National security concerns could also play a role given the increasingly adversarial relations between the Kremlin and the West as well as the risk of terrorist activity spilling over from Russia, the Caucasus and Central Asia.
Just this month, U.S. authorities arrested former Wagner mercenary Timur Praliev, who holds both Russian and Kazakh passports, after he illegally crossed the border.
According to the Department of Homeland Security, all individuals who use CBP One are “thoroughly screened and vetted, and individuals who pose a national security or public safety concern are detained.”
A leaked memo circulated by the media last year revealed that asylum seekers from Georgia, Moldova, Kyrgyzstan, Russia, Tajikistan and Uzbekistan were allegedly being singled out for expedited removal.

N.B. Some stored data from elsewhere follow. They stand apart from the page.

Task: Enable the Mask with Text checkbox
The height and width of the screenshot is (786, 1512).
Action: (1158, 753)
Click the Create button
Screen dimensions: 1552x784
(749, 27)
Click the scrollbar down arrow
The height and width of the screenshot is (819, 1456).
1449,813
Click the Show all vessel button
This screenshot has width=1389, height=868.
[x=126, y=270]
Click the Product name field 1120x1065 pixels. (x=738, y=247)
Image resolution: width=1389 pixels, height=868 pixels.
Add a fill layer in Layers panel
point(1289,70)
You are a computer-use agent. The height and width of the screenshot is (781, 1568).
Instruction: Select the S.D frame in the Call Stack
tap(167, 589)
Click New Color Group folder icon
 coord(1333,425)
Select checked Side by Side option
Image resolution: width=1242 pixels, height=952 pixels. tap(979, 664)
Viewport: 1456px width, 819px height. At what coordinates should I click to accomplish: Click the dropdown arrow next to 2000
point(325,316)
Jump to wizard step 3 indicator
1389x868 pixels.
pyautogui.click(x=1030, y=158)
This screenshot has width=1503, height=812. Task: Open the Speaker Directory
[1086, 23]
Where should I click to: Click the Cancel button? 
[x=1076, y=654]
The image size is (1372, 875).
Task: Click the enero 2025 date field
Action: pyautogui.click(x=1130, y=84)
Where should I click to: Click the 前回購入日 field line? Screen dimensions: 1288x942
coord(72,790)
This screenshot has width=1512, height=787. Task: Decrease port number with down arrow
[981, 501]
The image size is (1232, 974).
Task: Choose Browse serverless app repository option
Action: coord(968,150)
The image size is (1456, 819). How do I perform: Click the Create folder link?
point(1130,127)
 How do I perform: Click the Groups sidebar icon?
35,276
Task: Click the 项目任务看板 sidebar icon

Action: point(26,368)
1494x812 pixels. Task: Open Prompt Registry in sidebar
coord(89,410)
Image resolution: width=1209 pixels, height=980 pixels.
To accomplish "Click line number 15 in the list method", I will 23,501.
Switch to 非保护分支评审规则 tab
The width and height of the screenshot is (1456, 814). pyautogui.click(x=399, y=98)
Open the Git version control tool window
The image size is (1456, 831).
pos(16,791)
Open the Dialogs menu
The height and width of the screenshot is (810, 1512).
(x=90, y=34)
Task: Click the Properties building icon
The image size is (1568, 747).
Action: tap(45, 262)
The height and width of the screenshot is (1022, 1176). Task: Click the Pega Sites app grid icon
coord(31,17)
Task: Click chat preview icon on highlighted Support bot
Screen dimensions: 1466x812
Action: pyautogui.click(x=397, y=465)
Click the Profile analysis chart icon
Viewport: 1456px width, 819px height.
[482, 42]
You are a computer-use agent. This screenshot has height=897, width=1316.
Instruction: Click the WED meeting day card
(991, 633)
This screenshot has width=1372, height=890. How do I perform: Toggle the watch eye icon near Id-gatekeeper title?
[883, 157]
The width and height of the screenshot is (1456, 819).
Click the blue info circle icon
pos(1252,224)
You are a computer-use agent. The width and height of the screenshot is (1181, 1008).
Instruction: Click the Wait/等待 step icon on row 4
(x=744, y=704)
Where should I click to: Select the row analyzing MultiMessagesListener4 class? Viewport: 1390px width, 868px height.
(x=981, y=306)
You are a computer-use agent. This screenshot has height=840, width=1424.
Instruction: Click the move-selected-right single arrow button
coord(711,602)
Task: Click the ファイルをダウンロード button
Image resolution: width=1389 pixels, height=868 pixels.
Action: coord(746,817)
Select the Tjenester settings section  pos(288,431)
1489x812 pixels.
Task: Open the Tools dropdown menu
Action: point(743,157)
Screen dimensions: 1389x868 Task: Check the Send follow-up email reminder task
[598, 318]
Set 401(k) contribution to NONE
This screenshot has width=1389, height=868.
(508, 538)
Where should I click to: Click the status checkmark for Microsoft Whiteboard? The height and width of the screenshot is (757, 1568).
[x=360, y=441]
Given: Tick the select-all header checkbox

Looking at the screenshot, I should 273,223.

According to this memo, the individual would not necessarily be deported — the asylum application would simply be reviewed through an expedited process, Sokolovskaya said. The Moscow Times could not independently verify the memo’s authenticity.
"These six countries were likely targeted because obtaining political asylum in the U.S. has become a commercial enterprise for them, and the number of dangerous individuals exceeded certain thresholds. For this reason, people started being sent to detention [en masse]," Sokolovskaya told The Moscow Times.
ICE did not respond to The Moscow Times’ requests for comment.
The Trump administration this month shut down the CBP One program.
Those who registered with the program before the shutdown now face an uncertain future as they continue to wait in detention.
Among them is Kaplunova’s mother, whose immigration case was separated from her activist daughter’s and transferred to Louisiana.
Her mother’s health, she said, has deteriorated since being placed in an immigration facility.
“My mom started to suffer from high blood pressure. She was diagnosed with hypertension and the doctors told her that she needed to get out of the facility as soon as possible,” Kaplunova said.
“But [it seems that] no one has any intention of letting her go.”